LEUVEN, Belgium (Canadian Press) — The world's largest brewer, Anheuser-Busch InBev SA, shut down production in its home country Wednesday in an escalation of a standoff with workers at its Belgian breweries over job cuts.
Workers began blockading three AB InBev breweries two weeks ago to protest against cutting up to 263 jobs in Belgium as part of plan to reduce the company's European work force by 10 per cent.
As the company and unions planned a third round of mediation talks, stores across Belgium said their supplies of such AB InBev brands as Stella Artois, Leffe and Beck's were running low.

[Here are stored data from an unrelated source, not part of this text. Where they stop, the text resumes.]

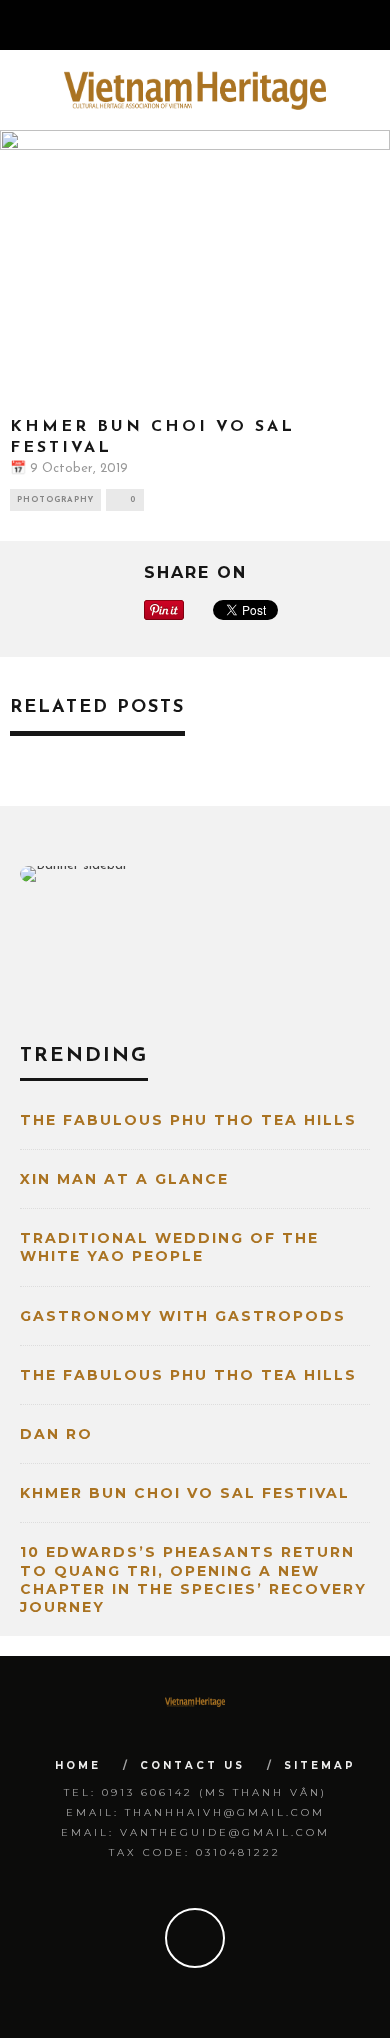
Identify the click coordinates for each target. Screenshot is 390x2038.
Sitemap (320, 1765)
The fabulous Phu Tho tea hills (188, 1120)
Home (78, 1765)
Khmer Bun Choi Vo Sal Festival (185, 1493)
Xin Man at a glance (124, 1179)
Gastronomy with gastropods (183, 1316)
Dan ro (56, 1434)
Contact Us (192, 1765)
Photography (55, 500)
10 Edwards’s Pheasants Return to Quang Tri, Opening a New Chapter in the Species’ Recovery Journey (193, 1579)
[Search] (374, 25)
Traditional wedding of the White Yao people (169, 1247)
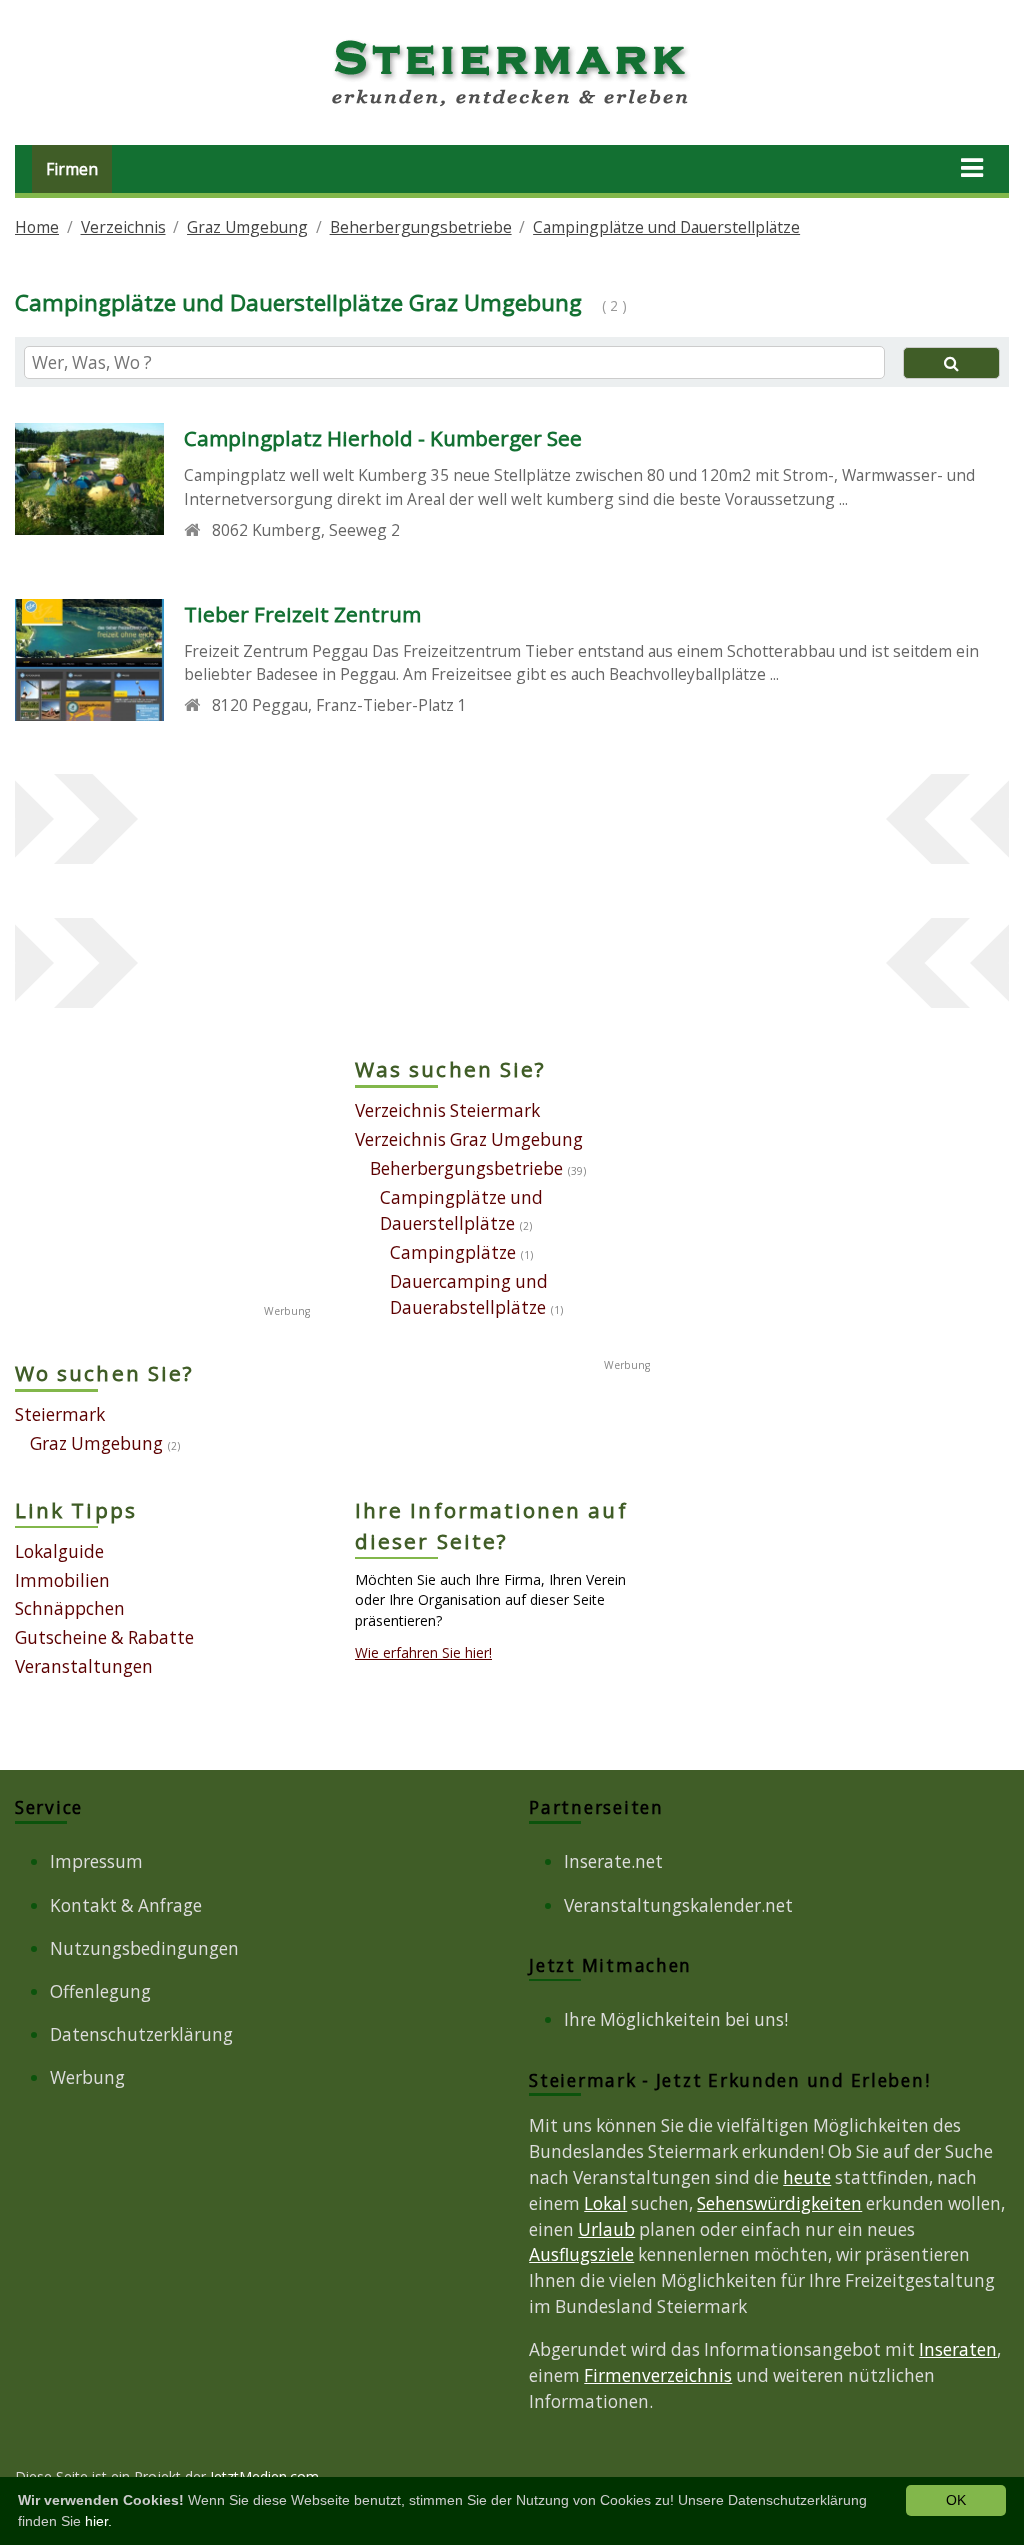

Company spokeswoman Karen Coeck said walls of beer crates erected at Belgian AB InBev plants since Jan. 7 have prevented the company from bringing raw materials, empty bottles and packaging goods into the plants.
"Also, the storage facilities are full of beer that cannot be shipped out," Coeck told the VRT radio network.
Unions say AB InBev's worldwide operations yield hefty profits.
Coeck said Belgium, while a country with a passion for beers, is a shrinking market — a trend seen elsewhere, too.
Last November, AB InBev reported $1.55 billion net profit in the third quarter saying cost savings from the 2008 merger of St. Louis-based Anheuser-Busch and InBev ran ahead of plan. But revenue fell 10 per cent as the recession led to people drinking less beer.
Based in Leuven, Belgium, AB InBev sold 3.1 per cent less beer in the three months ended Sept. 30. Revenue for the quarter was $9.76 billion, down from combined revenue from Anheuser and InBev of $10.89 billion before last November's takeover.